> **OPDRACHT**: Bewerk de records vanaf het begin tot en met de regel met "Action: pos(978,741)" door "International Tourist" te vervangen door "Domestic Tourist" en verder niets te veranderen. Geef alleen die regels terug.

....

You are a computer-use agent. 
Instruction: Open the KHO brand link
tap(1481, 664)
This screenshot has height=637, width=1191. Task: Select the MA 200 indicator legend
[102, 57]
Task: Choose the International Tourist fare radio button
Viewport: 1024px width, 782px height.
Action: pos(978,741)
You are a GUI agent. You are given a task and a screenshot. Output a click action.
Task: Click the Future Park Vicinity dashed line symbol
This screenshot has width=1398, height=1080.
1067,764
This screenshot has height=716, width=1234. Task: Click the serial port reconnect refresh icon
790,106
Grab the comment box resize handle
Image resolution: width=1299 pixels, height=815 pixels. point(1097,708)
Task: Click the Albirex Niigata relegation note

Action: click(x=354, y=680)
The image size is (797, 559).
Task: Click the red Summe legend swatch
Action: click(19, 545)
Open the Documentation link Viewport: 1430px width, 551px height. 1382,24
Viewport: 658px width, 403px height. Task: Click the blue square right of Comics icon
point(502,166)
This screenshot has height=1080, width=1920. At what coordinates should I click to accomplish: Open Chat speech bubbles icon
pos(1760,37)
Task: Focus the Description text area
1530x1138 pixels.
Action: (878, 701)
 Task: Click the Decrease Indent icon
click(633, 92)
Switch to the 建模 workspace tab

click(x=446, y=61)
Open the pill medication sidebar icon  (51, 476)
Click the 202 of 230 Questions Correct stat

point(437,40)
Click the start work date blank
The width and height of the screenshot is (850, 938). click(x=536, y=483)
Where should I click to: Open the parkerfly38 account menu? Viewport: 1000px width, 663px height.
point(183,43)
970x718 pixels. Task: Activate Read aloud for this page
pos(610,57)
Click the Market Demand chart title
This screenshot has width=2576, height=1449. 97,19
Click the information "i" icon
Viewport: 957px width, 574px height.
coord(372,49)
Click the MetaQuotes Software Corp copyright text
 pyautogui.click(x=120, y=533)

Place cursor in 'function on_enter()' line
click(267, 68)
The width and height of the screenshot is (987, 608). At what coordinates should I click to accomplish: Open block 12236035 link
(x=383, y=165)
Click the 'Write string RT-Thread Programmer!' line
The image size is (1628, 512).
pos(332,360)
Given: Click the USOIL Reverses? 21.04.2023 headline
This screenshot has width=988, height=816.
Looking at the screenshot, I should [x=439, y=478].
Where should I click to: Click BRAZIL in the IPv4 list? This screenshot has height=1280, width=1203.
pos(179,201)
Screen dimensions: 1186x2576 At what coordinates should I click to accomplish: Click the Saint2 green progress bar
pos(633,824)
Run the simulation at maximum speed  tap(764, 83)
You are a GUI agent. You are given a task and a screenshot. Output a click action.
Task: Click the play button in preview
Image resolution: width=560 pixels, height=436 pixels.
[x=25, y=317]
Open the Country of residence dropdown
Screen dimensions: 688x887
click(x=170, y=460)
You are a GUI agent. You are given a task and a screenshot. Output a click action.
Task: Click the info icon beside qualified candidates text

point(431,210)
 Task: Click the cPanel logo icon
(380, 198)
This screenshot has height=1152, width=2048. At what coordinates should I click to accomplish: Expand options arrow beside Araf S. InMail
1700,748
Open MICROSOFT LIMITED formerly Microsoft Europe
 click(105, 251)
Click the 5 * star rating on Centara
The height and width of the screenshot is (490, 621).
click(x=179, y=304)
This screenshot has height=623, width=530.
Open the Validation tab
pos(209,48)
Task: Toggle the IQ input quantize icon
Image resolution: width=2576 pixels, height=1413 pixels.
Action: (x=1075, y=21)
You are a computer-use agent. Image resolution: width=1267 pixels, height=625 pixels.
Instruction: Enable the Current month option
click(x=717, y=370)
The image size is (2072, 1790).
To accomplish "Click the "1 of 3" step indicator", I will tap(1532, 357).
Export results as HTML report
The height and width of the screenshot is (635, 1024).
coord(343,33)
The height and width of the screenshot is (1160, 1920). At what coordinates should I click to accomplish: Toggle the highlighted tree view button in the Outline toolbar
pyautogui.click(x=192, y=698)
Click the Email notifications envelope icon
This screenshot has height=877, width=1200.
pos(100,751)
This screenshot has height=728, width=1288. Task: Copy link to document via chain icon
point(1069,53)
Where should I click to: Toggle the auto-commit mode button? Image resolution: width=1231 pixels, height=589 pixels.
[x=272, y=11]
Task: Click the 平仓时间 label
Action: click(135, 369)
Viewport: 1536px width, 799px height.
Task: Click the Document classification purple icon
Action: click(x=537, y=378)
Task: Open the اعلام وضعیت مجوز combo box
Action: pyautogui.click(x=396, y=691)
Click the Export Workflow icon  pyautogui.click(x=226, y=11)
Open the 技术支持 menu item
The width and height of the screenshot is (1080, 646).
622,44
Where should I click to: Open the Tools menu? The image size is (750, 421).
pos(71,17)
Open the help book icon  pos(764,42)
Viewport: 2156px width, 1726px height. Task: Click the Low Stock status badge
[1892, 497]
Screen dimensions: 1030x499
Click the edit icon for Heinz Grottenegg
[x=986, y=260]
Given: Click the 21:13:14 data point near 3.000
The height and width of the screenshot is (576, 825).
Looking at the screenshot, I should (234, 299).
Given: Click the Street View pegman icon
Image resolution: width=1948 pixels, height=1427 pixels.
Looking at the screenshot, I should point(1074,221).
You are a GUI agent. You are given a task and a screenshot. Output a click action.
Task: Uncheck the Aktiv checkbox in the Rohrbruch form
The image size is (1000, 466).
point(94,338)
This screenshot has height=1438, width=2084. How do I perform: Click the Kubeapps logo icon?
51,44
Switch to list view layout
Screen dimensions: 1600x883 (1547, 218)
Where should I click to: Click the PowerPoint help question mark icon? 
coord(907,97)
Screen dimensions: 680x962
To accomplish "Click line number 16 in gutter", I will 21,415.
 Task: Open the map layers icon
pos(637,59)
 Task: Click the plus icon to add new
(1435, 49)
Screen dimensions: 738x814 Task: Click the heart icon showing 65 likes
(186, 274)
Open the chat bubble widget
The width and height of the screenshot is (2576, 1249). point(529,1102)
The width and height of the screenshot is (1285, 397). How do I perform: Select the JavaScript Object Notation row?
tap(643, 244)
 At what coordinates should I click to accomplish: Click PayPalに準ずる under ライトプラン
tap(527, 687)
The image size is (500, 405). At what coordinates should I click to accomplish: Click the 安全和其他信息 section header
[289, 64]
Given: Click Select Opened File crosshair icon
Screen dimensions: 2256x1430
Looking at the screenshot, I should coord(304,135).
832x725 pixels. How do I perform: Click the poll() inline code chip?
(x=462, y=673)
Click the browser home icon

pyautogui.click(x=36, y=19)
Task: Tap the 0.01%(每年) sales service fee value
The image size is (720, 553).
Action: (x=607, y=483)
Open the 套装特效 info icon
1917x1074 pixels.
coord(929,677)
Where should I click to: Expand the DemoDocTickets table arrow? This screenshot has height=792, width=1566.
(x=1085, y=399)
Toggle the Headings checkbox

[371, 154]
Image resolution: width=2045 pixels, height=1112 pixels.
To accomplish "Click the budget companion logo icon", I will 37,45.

....

> **VOLLEDIG ANTWOORD**:
You are a computer-use agent. 
Instruction: Open the KHO brand link
tap(1481, 664)
This screenshot has height=637, width=1191. Task: Select the MA 200 indicator legend
[102, 57]
Task: Choose the Domestic Tourist fare radio button
Viewport: 1024px width, 782px height.
Action: pos(978,741)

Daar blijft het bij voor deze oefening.